### EXCERPT
-*-*-

Across the Great Describe

Interpret or Describe?

by Cannon Schmitt

The essay opens with a page spread from Alison Bechdel’s 2012 graphic memoir, Are You My Mother? Cannon Schmitt then begins:

UnknownWhat do we require of these pages? Or, to anthropomorphize and so shift the emphasis: what do they require of us? Such questions are at once theoretical and methodological, and the potential answers are so varied that reducing them to any binary between x or y way of proceeding would clearly be insufficient. Nonetheless, at present one pair of options stands out among others: should we interpret or should we describe? Is our task as readers, viewers, critics, scholars, and theorists the interpretive one of assigning or discerning meaning, crafting a reading, making the object of our attention speak its hidden truth? Or is it, on the contrary, the descriptive one of limning all the details, redoubling the object in our commentary on it, refusing the obviousness of the obvious by exhaustively accounting for what is to be read or seen?

I write “on the contrary” as though interpretation and description were opposites, somehow mutually exclusive. This is indeed how they figure in much recent debate. To take only one example, useful because especially explicit: in a 2010 article in differences, Ellen Rooney states categorically that “description as a mode of reading doesn’t work at all.” Attacking the “surface reading” advocated by Stephen Best and Sharon Marcus in the introduction to their special issue of RepresentationsThe Way We Read Now,” Rooney claims that such an approach—and, by clear implication, any similar descriptive method—naively “dreams itself free of . . . the conflicts that emerge when description is defined as always already a matter of interpretation.” But it’s superfluous to quote from the body of the article because all we really need to know appears in its title, which exhorts us not, as the state motto of New Hampshire has it, to “Live Free or Die,” but rather to “Live Free or Describe.” For its opponents, description equals death: death of critical responsibility, death of political engagement, death of relevance.

-*-*-

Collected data
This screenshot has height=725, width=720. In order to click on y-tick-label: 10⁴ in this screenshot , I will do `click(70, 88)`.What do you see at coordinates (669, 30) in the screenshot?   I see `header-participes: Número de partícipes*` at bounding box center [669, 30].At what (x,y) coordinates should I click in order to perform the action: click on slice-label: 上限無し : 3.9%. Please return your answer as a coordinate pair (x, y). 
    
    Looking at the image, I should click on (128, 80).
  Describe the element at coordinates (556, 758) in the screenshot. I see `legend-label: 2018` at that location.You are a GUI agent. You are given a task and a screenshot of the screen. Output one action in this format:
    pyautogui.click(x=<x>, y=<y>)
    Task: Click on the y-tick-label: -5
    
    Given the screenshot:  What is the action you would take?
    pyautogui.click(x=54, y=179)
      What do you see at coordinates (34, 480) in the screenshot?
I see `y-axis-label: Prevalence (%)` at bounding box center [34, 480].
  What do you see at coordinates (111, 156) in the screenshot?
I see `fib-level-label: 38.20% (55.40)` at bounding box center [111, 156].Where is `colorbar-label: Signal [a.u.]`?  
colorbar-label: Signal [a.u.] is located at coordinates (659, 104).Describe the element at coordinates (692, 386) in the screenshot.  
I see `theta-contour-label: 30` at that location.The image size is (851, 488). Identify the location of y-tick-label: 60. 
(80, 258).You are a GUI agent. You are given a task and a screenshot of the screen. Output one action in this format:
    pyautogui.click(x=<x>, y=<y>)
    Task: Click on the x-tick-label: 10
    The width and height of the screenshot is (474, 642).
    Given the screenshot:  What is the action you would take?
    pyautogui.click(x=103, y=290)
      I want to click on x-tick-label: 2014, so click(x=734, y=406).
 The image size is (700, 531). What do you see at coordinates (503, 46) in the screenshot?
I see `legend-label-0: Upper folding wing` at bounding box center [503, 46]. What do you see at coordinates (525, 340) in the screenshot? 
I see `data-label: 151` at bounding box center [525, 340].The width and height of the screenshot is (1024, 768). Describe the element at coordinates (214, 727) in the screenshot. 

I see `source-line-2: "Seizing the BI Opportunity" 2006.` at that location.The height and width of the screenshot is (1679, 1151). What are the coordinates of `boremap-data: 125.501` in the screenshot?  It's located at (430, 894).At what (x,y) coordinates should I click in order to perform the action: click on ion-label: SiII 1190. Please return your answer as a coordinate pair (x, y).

-*-*-

### TASKS AND EXERCISES
1. Which roles does the essay on interpretation and description name when it asks what "our task" is?
2. Pick up the essay on interpretation and description right after its final sentence and carry it forward.

### PER-TASK OUTPUTS
1. Readers, viewers, critics, scholars, and theorists.

2.
We have to go back the better part of a century to find someone with a comparably virulent antidescriptive stance. In his now-classic 1936 essay “Narrate or Describe?” the Marxist philosopher and literary critic Georg Lukács codified the aesthetic superiority of what he called narrating to describing. Although the distinction sounds properly narratological, as if it could be arrived at with recourse to categories of analysis such as narrative voice or focalization, in Lukács’s idiosyncratic usage it has to do with something more elusive, namely a writer’s stance toward a fictional world. Novelists narrate when they present a world in flux, riven by forces of change—change, moreover, in which the novelist and her or his narrator have a vested interest. Of necessity, then, narration is committed to action (including inner action: epiphany or disillusionment, for example). It also links every detail in a novel to the fate of that novel’s characters. Narration admits of no filler. Description, by contrast, is all filler. Novelists describe when they enumerate the details of a world in which those details do not finally matter. Description treats as mere backdrop or setting that which, in narration, would be freighted with consequentiality. As a result, description amounts to nothing more than a kind of “still life.”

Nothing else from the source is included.